Provided records
++++

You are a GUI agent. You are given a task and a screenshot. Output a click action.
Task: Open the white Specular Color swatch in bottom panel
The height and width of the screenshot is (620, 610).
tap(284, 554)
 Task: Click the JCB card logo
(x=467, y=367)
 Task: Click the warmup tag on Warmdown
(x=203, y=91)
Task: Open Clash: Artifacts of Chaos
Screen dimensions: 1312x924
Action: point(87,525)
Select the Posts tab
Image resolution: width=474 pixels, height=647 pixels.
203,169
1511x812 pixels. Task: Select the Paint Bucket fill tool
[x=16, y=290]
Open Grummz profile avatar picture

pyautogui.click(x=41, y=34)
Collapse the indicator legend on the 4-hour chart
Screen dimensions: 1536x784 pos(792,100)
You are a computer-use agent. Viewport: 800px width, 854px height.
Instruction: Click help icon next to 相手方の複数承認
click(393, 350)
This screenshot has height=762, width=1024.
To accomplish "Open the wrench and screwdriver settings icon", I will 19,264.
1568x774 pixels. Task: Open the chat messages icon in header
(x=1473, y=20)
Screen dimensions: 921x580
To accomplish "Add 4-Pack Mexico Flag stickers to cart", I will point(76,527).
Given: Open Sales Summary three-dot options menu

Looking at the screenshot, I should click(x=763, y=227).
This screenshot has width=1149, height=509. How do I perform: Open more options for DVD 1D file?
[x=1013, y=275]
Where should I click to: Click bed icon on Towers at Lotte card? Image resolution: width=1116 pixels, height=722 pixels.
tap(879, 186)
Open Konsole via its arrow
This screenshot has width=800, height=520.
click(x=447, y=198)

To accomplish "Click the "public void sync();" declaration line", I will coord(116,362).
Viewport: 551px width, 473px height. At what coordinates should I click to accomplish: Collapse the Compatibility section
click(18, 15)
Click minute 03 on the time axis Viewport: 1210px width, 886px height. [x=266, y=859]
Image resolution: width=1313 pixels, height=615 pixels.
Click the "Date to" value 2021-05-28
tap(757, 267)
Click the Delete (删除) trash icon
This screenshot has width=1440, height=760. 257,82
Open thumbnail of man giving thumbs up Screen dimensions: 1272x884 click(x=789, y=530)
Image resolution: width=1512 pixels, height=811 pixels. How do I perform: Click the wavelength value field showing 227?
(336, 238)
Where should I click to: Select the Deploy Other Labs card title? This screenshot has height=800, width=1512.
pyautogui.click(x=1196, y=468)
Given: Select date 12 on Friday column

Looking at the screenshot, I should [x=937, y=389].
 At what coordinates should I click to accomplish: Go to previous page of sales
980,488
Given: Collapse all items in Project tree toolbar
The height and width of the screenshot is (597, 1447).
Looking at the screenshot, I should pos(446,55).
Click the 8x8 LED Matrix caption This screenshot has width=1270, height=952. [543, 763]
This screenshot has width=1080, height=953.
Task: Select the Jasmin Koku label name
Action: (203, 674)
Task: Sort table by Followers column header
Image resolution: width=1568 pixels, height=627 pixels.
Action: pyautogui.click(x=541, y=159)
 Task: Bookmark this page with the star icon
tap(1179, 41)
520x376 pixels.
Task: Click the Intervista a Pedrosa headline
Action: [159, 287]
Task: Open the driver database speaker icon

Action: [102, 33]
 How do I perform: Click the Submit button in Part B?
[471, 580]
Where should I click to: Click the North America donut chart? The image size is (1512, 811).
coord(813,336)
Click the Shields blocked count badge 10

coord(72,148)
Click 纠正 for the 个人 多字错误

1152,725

++++

Prompt
Give only the lines from the one holding "Select the Posts tab" through the one holding "You are a computer-use", each restated exactly as it appears above.

Reply
Select the Posts tab
Image resolution: width=474 pixels, height=647 pixels.
203,169
1511x812 pixels. Task: Select the Paint Bucket fill tool
[x=16, y=290]
Open Grummz profile avatar picture

pyautogui.click(x=41, y=34)
Collapse the indicator legend on the 4-hour chart
Screen dimensions: 1536x784 pos(792,100)
You are a computer-use agent. Viewport: 800px width, 854px height.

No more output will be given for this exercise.